Chapter 431
ARIA
The pressure changed.
Not gone. But different – less the sustained force of something fighting the containment and more the weight of something that was very heavy and was considering whether to put it down.
“The wolf goes first when there’s threat,” I said. “I understand that. I understand why. But the threat right now isn’t something the wolf can handle. The threat right now needs you. Needs the man who read the folder and organized the list and held her hand for three hours waiting for her to wake up.” I kept my voice steady. “Come back. I’m here. We’re here. Come back.”
Silence from inside.
Then footsteps. Moving away from the door. The specific sound of someone going to a different part of the room.

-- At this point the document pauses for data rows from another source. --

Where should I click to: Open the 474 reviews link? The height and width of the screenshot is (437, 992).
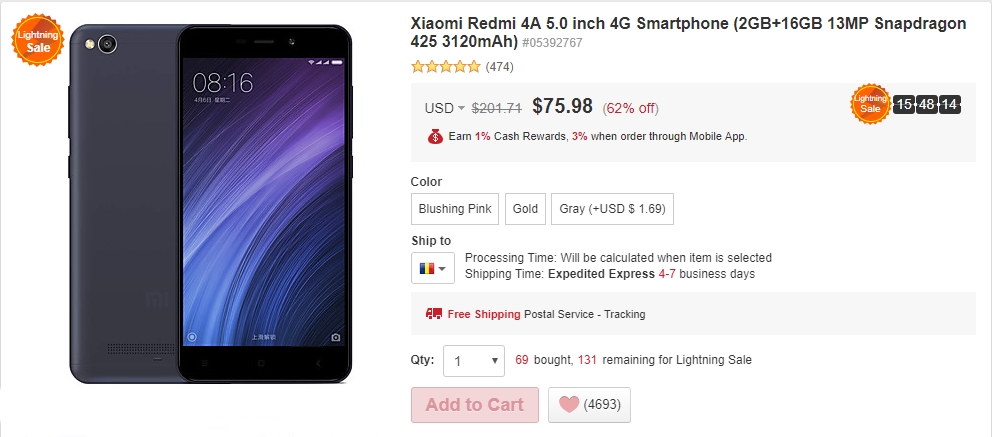[499, 68]
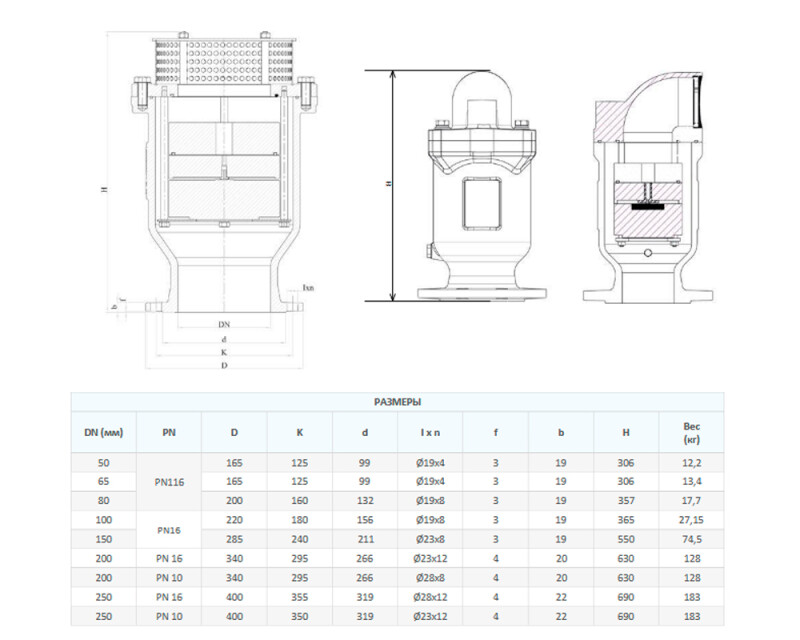Select the РАЗМЕРЫ table title
This screenshot has height=640, width=800.
click(x=397, y=401)
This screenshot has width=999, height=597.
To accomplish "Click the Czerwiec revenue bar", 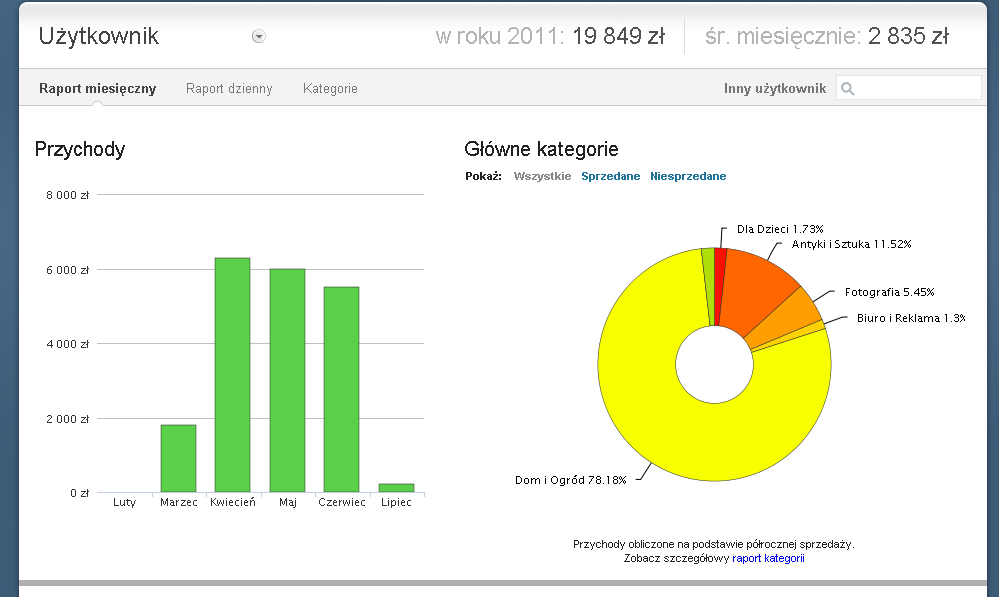I will 341,390.
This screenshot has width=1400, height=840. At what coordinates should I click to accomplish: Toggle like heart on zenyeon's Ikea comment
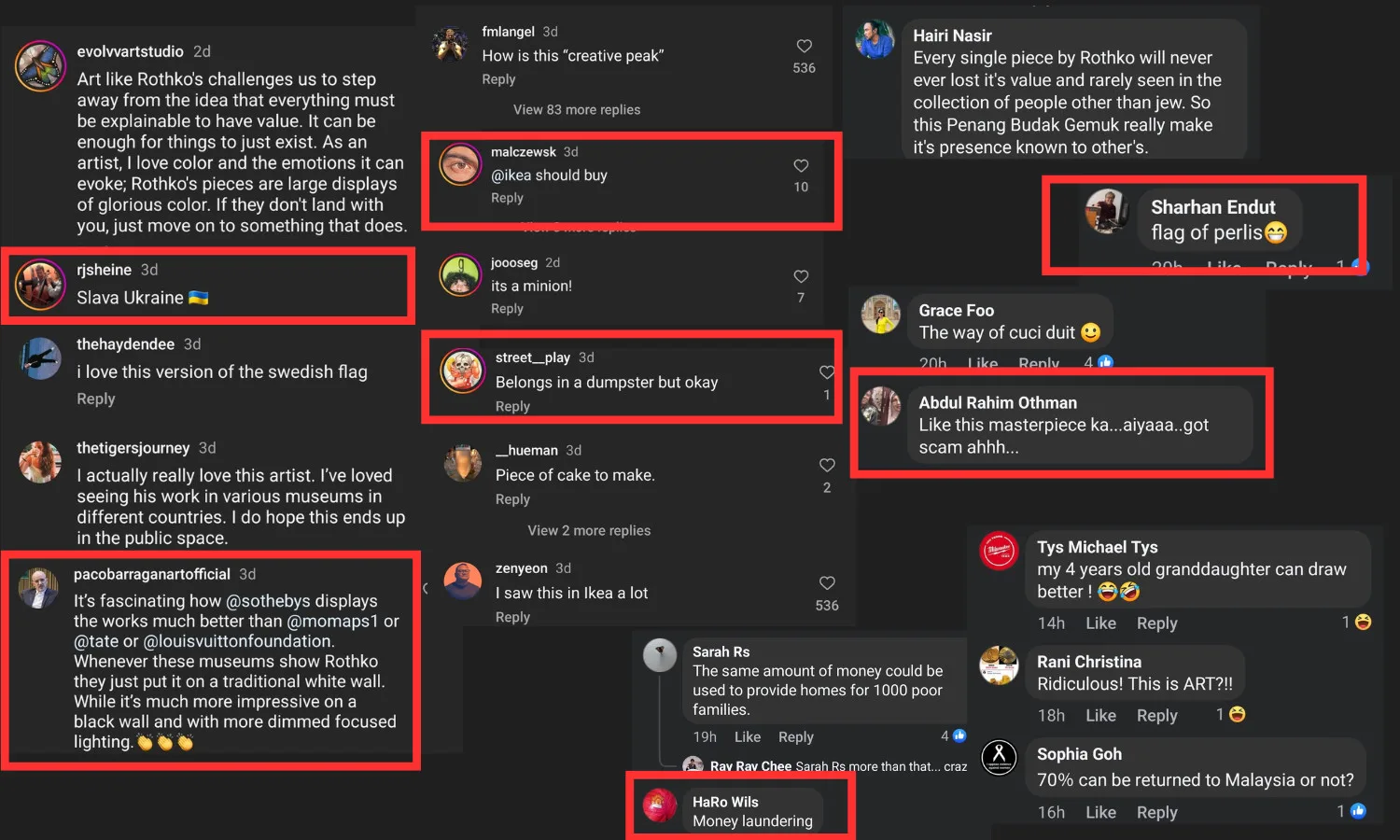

Then a voice. Rough- the quality that happened after the wolf had been close to the surface – but the man’s voice. “I’m alright.”
“Okay,” I said.
“I’m alright,” he said again. Like he was telling himself as much as me.
“Okay,” I said. “Take the time you need.”
Nina’s hand found my arm briefly. Not a squeeze – just contact. The specific brief acknowledgment of someone who didn’t do expansive gestures but was making an exception.
Jordan exhaled.
“How did you know,” he said quietly, to me. “What to say.”
“I didn’t,” I said. “I said what was true.”
“The part about knowing where she is,” he said.
“We’re going to know where she is,” I said. “Elite has two hours. That’s true.”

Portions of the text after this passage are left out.